Arends, J., G. Bodoky, et al. (2006). "ESPEN Guidelines on Enteral Nutrition: Non-surgical oncology." Clin Nutr 25(2): 245-59.
Enteral nutrition (EN) by means of oral nutritional supplements (ONS) and tube feeding (TF) offers the possibility of increasing or ensuring nutrient intake in cases where normal food intake is inadequate. These guidelines are intended to give evidence-based recommendations for the use of ONS and TF in cancer patients. They were developed by an interdisciplinary expert group in accordance with officially accepted standards, are based on all relevant publications since 1985 and were discussed and accepted in a consensus conference.

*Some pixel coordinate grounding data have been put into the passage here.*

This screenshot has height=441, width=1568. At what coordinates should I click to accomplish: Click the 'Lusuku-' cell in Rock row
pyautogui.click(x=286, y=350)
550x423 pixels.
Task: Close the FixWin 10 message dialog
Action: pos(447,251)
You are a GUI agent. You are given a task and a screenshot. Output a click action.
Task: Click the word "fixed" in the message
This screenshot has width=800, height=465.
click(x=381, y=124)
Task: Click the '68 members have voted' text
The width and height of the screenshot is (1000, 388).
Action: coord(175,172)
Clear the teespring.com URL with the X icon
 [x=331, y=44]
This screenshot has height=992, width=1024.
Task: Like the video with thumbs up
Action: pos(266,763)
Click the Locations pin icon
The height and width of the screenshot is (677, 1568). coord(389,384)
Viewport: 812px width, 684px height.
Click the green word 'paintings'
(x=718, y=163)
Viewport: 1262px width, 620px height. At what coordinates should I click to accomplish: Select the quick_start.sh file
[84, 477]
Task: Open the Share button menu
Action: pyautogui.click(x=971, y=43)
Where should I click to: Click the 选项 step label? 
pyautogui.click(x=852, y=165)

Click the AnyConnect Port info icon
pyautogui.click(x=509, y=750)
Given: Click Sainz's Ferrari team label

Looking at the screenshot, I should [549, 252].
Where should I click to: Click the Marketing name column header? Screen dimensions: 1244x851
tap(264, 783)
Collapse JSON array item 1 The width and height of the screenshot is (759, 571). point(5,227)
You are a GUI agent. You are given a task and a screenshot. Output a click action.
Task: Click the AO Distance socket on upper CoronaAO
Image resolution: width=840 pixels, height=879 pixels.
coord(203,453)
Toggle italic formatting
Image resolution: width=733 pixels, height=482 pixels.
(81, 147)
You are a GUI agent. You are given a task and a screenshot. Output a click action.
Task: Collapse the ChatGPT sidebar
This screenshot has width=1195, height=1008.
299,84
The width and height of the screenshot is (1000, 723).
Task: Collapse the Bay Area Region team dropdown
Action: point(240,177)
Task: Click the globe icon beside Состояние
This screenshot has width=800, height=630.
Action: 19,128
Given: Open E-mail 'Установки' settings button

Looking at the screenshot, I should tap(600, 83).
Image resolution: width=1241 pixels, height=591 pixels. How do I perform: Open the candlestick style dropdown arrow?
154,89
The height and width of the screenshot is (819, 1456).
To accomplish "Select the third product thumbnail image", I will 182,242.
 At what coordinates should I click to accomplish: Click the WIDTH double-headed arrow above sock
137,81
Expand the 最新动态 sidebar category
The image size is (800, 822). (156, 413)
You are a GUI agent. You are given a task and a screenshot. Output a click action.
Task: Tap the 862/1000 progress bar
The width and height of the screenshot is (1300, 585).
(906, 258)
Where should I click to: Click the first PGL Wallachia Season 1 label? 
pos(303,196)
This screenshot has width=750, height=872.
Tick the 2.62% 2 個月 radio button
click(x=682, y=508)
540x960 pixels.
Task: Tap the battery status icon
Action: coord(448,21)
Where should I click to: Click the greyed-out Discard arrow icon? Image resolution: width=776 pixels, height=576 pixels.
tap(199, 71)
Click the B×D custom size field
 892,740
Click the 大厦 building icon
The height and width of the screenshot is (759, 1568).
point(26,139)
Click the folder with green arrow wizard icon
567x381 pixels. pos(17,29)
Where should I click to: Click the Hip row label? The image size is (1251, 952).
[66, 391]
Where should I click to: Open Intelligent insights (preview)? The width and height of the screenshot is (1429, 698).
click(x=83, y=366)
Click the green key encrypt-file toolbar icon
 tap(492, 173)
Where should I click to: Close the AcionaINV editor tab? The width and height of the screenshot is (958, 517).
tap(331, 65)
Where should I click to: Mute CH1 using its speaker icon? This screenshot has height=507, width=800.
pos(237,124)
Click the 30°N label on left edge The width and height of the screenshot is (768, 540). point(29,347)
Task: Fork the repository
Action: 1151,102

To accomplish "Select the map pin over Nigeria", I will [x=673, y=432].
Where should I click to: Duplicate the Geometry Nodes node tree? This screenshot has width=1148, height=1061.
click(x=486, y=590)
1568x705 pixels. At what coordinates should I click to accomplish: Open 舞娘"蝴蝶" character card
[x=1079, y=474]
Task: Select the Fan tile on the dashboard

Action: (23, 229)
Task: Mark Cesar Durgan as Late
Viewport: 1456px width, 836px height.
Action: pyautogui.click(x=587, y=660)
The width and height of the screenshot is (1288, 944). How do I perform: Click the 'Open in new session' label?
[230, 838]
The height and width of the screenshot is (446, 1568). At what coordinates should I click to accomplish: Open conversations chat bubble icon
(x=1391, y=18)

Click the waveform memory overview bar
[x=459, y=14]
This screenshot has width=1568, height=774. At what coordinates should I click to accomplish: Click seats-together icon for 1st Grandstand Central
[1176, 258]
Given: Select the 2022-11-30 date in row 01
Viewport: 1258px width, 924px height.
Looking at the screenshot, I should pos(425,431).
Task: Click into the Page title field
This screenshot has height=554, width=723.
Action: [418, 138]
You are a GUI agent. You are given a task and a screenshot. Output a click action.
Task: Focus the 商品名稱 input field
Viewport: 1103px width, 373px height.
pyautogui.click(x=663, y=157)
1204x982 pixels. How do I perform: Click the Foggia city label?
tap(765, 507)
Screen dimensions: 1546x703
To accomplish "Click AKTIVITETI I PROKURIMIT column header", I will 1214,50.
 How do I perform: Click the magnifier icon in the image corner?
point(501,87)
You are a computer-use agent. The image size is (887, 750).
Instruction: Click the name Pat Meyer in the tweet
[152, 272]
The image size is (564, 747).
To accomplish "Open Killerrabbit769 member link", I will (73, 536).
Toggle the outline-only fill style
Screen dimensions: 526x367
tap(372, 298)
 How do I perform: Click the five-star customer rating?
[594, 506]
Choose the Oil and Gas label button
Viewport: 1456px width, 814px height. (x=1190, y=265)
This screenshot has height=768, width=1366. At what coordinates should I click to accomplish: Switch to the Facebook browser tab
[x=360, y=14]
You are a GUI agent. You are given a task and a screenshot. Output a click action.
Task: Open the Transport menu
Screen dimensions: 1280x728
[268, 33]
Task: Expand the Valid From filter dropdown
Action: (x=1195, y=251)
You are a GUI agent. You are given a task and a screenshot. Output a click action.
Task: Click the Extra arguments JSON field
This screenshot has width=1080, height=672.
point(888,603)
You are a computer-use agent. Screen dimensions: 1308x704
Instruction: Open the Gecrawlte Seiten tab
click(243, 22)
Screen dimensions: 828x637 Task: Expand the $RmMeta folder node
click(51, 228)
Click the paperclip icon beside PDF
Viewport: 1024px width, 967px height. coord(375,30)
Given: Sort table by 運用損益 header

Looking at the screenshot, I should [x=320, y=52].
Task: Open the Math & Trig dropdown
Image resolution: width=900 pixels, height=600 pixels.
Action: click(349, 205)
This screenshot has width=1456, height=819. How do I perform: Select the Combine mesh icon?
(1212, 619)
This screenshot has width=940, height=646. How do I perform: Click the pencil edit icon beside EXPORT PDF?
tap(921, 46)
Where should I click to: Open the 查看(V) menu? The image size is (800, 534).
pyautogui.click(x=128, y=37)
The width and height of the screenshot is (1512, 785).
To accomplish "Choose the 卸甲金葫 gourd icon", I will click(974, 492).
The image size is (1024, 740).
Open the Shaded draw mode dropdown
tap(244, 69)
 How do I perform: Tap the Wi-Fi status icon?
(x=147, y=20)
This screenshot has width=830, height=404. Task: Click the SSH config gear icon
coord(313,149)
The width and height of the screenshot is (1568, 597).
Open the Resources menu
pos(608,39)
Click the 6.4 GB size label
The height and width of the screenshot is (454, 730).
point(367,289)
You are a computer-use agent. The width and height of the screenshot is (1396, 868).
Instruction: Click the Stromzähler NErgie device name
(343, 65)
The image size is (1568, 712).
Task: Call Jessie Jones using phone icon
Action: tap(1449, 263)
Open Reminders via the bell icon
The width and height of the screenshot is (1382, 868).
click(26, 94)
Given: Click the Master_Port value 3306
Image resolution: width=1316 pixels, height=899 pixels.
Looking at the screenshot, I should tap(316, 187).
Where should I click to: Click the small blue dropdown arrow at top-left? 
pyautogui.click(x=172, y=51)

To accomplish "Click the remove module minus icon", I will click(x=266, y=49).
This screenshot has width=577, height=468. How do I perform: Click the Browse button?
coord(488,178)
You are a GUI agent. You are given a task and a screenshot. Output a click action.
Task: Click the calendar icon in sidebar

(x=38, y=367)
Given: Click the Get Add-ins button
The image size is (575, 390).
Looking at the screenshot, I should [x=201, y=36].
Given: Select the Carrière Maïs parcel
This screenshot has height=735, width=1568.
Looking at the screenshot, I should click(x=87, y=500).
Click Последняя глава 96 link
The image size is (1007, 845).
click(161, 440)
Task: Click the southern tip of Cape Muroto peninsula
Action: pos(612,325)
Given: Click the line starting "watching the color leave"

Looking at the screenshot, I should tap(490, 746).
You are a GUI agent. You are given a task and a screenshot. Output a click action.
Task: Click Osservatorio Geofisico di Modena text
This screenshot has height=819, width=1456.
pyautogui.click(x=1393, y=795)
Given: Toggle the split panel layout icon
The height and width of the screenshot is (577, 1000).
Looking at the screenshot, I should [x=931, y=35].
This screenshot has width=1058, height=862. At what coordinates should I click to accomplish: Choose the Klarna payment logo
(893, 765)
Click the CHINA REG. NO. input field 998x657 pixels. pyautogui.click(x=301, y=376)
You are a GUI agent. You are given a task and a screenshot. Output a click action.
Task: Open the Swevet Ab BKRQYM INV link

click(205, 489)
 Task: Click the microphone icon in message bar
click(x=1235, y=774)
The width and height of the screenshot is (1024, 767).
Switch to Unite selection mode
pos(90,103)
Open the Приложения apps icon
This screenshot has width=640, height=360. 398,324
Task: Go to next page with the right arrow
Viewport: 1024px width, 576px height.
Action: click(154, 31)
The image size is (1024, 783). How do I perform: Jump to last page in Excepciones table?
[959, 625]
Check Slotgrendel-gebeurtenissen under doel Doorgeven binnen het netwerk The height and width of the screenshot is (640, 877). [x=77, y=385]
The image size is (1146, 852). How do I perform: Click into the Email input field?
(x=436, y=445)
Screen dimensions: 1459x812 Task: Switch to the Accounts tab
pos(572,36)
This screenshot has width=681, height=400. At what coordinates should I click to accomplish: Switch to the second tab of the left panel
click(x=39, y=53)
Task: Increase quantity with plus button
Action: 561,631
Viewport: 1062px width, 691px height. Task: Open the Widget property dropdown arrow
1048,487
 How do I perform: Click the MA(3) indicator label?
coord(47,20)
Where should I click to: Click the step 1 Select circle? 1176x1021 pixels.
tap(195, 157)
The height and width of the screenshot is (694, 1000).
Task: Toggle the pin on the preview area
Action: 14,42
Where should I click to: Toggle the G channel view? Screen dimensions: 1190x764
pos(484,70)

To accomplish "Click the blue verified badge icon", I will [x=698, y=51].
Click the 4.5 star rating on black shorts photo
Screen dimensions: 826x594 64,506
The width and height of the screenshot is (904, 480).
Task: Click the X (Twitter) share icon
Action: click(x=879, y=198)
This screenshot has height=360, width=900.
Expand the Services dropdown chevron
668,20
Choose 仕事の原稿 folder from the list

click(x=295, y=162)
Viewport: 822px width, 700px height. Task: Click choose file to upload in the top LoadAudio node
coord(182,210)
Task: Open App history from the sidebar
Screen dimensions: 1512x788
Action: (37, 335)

Undernutrition and cachexia occur frequently in cancer patients and are indicators of poor prognosis. EN should be started if undernutrition already exists or if food intake is markedly reduced for more than 7-10 days. Standard formulae are recommended for EN. Nutritional needs generally are comparable to non-cancer subjects. In cachectic patients metabolic modulators such as progestins, steroids and possibly eicosapentaenoic acid may help to improve nutritional status. EN is indicated preoperatively for 5-7 days in cancer patients undergoing major abdominal surgery. During radiotherapy of head/neck and gastrointestinal regions dietary counselling and ONS prevent weight loss and interruption of radiotherapy. Routine EN is not indicated during (high-dose) chemotherapy.